Can Artificial Intelligence be the Sole Inventor of a Patent?

September 22, 2019

          Everyday people use technology driven by artificial intelligence (“AI”) without realizing it. Common phone applications such as mobile banking, ride sharing, predictive internet searching, and music recommendations all depend on AI. As technology has continually evolved, so too have peoples’ lives and undoubtedly the laws regulating such technology. We are presently are faced with the question of how intellectual property laws should adapt when an AI algorithm  autonomously creates a patentable idea. Accordingly, the United States Patent and Trademark Office (the “USPTO”) released a request for comments from the public regarding whether AI should be listed as a patent inventor.

          Under current patent law, an inventor must be a person who presents an idea that is novel, useful, and non-obvious. However, this standard of patentability is now challenged by two recently filed patents. A University of Surrey professor filed two patents listing AI as the sole inventor of a “beverage container based on fractal geometry” and a device used in “attracting enhanced attention that may help with search and rescue operations.”   The “person” requirement in United States patent law was established to prevent corporate inventorship by big corporations that invest in research and development. This doctrine was created more than twenty years ago when the capabilities of computers were far more rudimentary and without consideration of AI. Thus, there is a need to update patent law to address issues arising in today’s world, including inventions by AI.

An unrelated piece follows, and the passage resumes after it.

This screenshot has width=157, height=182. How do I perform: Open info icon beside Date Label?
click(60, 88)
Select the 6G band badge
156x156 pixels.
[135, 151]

          Maintaining the person requirement and crediting inventorship either to the creator of AI or to the corporation which owns the AI  may potentially lead to several issues including, but not limited to, discouragement of inventions and contradictory violation of other provisions of patent law that require a person to have “himself invent the subject matter sought to be patented.” Inventors advancing AI technology would not be incentivized to improve and create new technologies. Creating any new technology would leave them in a dilemma, where if they take the credit for the AI’s invention, they are violating one requirement, whereas if they attempt to credit AI as the inventor, the invention would not be patentable under current intellectual property laws. On the other hand, if the owner of an AI algorithm is allowed to claim inventorship for the AI’s autonomous invention, then this could also discourage traditional inventors and set a bad precedent of claiming false inventorship.

          Thus, the need for addressing and updating patent laws is imminent to cope up with current and future technological advancements. Current patent laws do allow joint inventorship where “inventors may apply for a patent jointly even though (1) they did not physically work together or at the same time, (2) each did not make the same type or amount of contribution, or (3) each did not make a contribution to the subject matter of every claim of the patent.” Notably, there still is a minimum contribution requirement.

          Owners of AI could potentially use the exception of when “joint inventor refuses to join in an application for patent or cannot be found or reached after diligent effort, the application may be made by the other inventor on behalf of himself and the omitted inventor.” This is a risky solution because there is a possibility of hundreds of such patents being filed increasing the burden on patent examiners. On the contrary, AI should not be the sole inventor and owner. Laws have to create authority and accountability. Thus, a potential solution under current patent law is to allow AI to be listed as inventor while assigning ownership rights to the company or individual owner of the AI algorithm.

          By its very nature, patent law subject matter is innovative, and this requires that the law continuously adjusts to new emerging technology. Patent laws have had to adjust in the past for this very reason. Computer programs, which are now considered so fundamental to countless technology, were once seen as not patentable. As the importance of computer programs became indisputable, the USPTO necessarily expanded statutory interpretation of copyright law to include computer programs as literary works. As technologies like quantum computers may drastically increase computing power, AI inventorship will become increasingly relevant. Therefore, patent laws should adjust to recognize AI inventorship.